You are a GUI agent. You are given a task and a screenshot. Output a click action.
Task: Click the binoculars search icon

================

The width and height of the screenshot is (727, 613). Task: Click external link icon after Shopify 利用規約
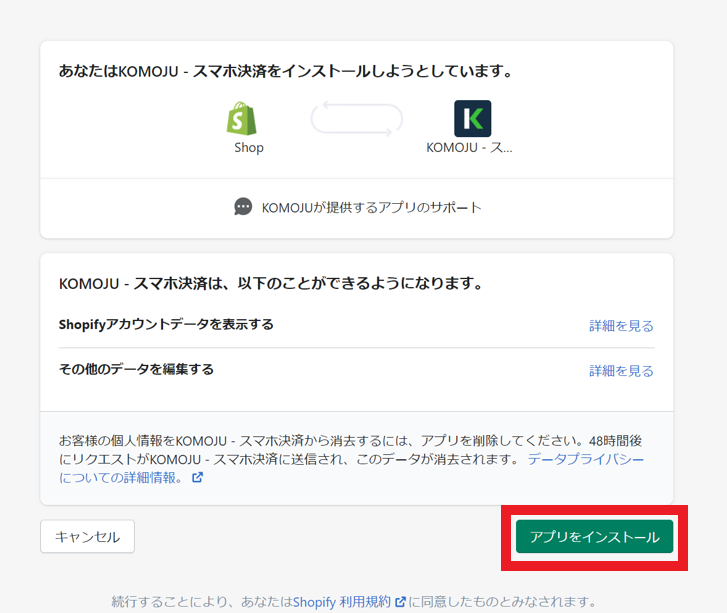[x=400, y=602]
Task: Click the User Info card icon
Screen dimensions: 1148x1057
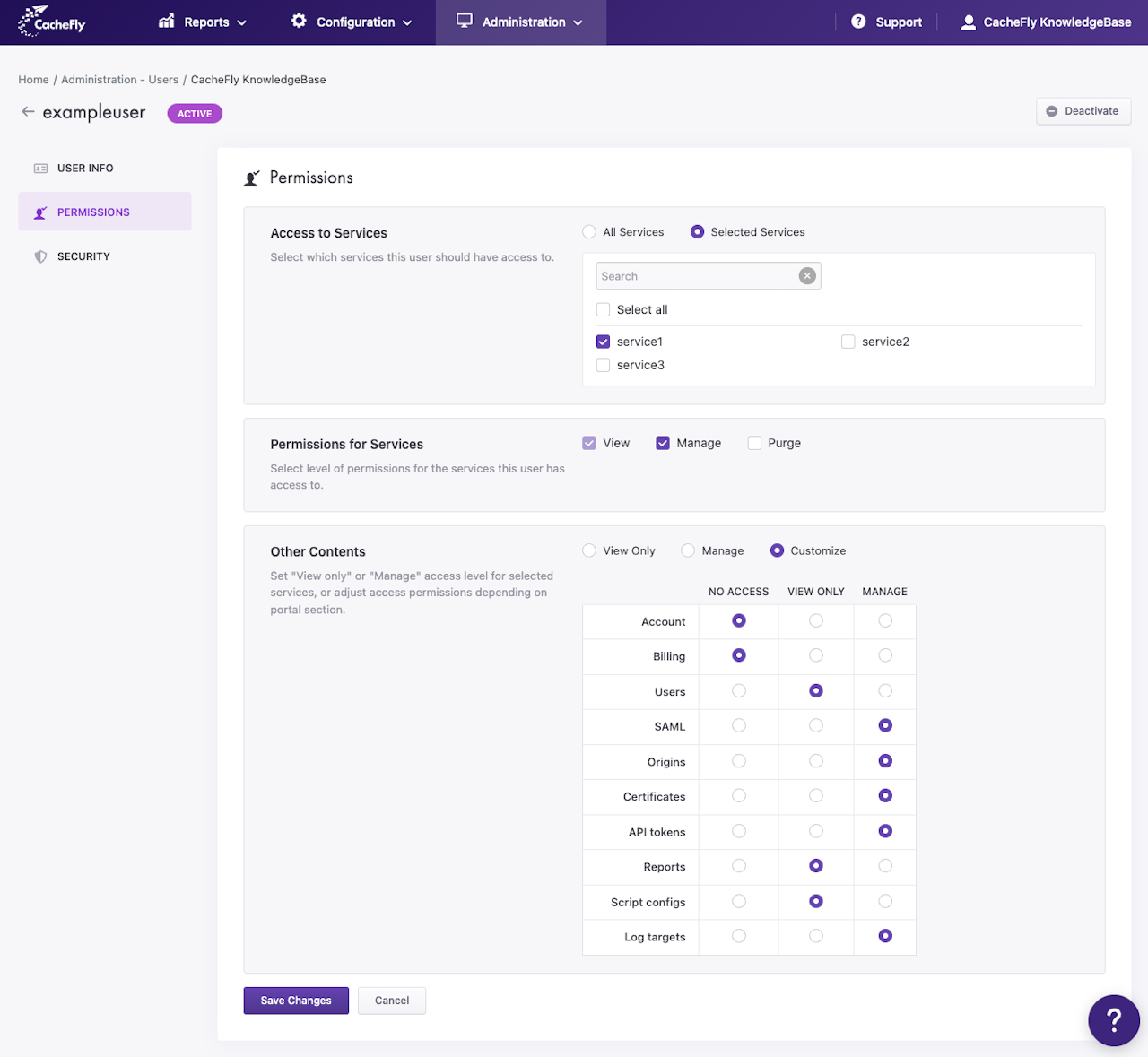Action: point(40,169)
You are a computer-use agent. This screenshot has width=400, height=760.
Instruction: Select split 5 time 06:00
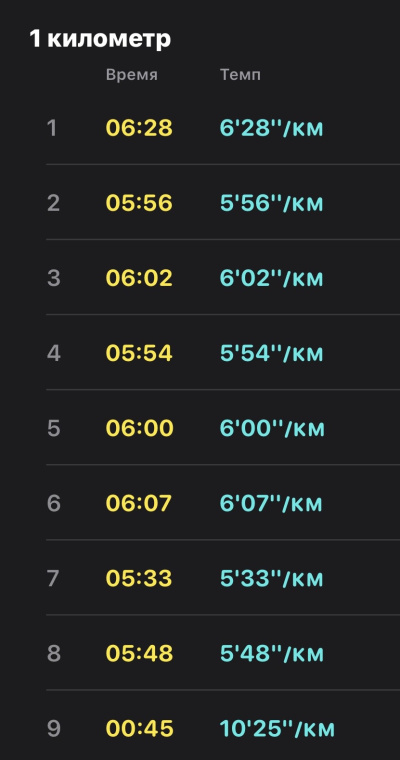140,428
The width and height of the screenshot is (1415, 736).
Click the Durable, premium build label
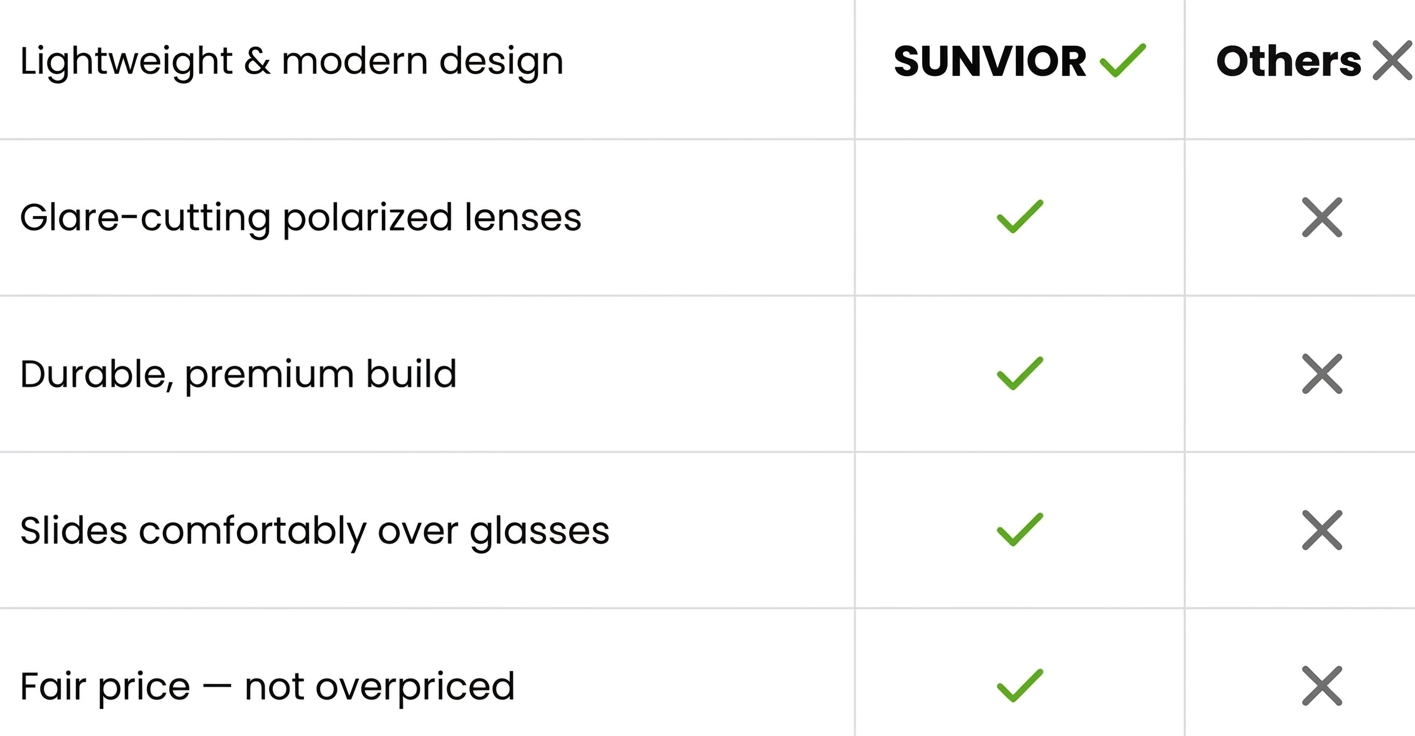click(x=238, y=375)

================

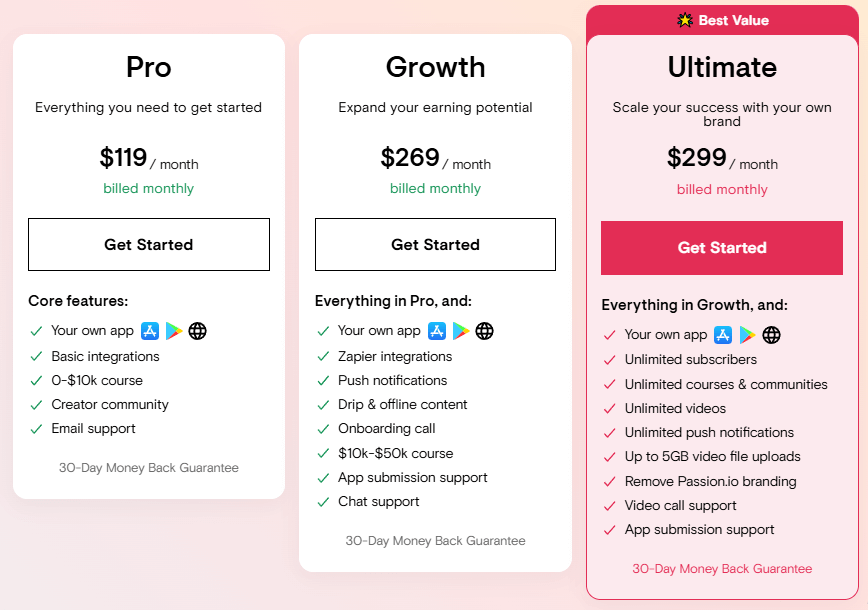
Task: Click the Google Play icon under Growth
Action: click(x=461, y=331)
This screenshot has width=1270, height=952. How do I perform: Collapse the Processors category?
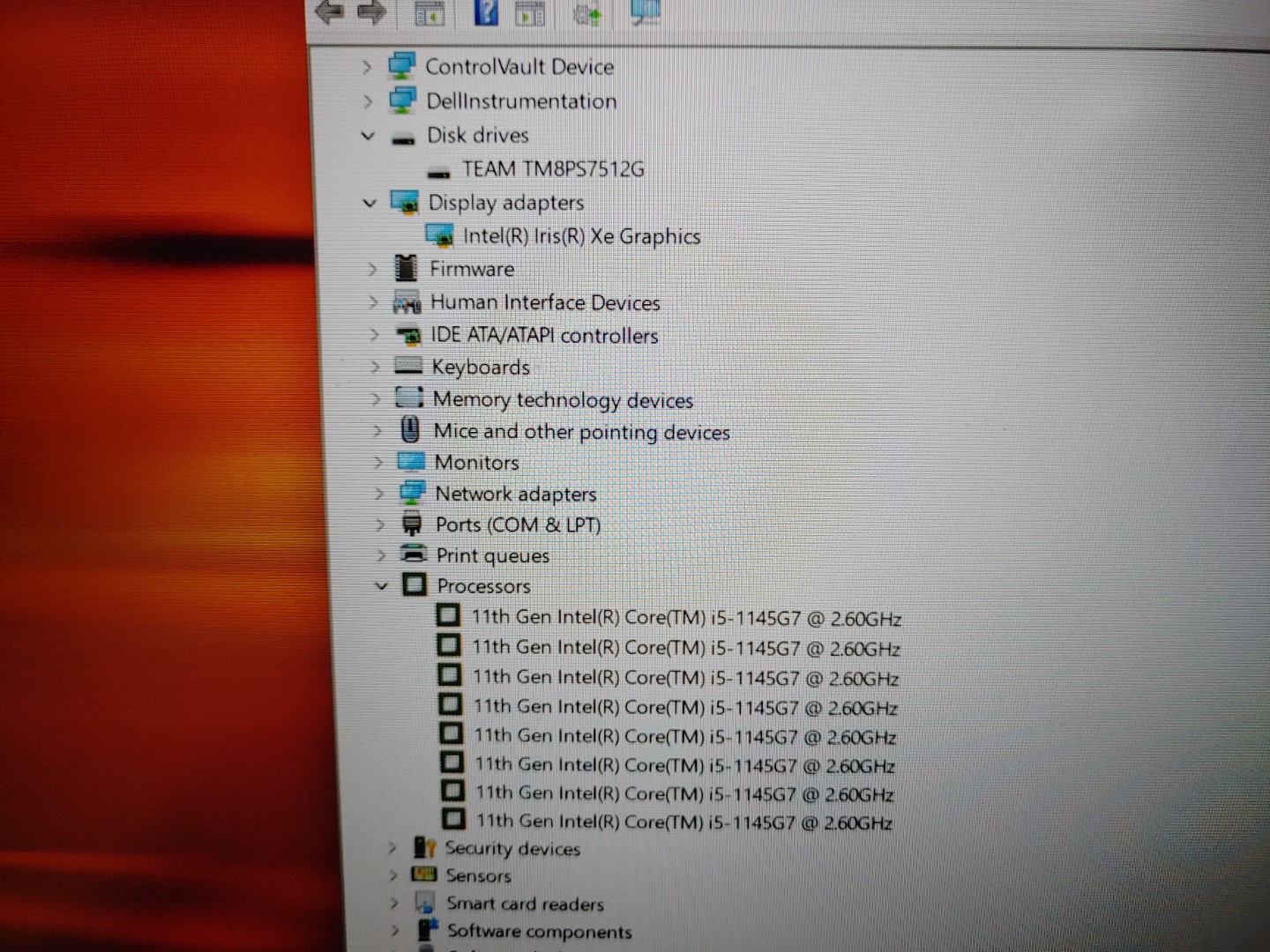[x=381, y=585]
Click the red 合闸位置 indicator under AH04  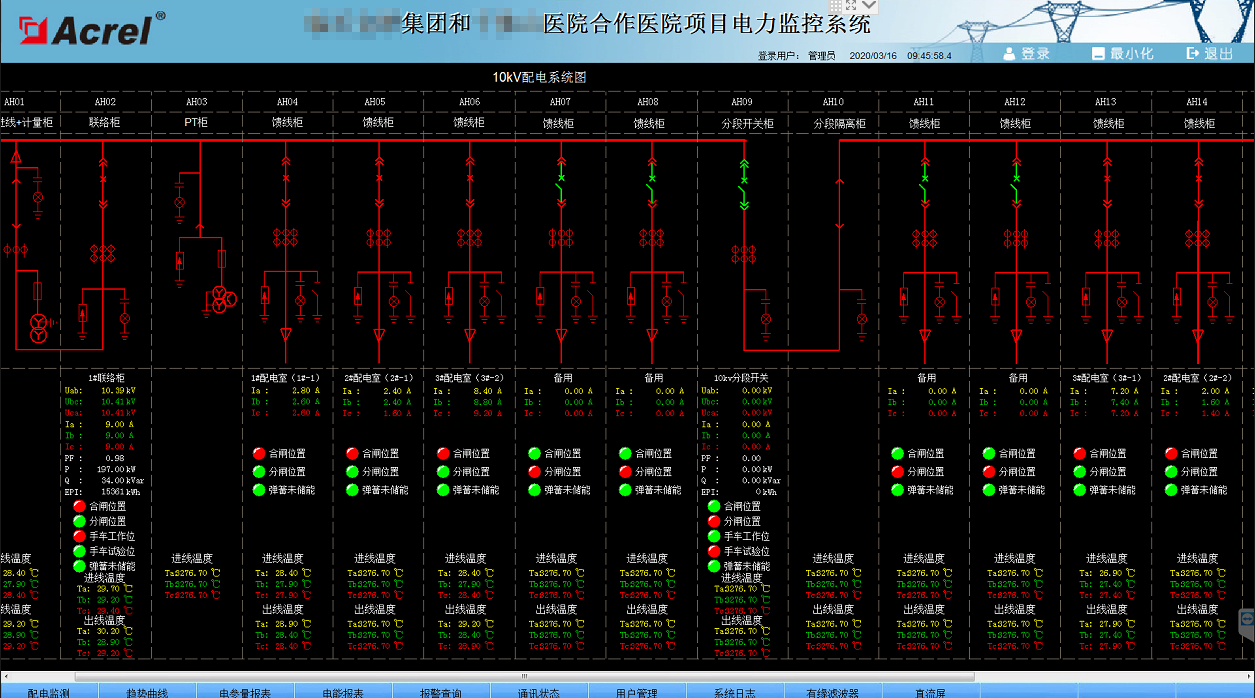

================

Required work:
The expected answer is an exact copy of the lines above, beginning at the line with "You are a GUI" and ending at the line with "Task: Click the binoculars search icon", with both ends in.

Task response:
You are a GUI agent. You are given a task and a screenshot. Output a click action.
Task: Click the binoculars search icon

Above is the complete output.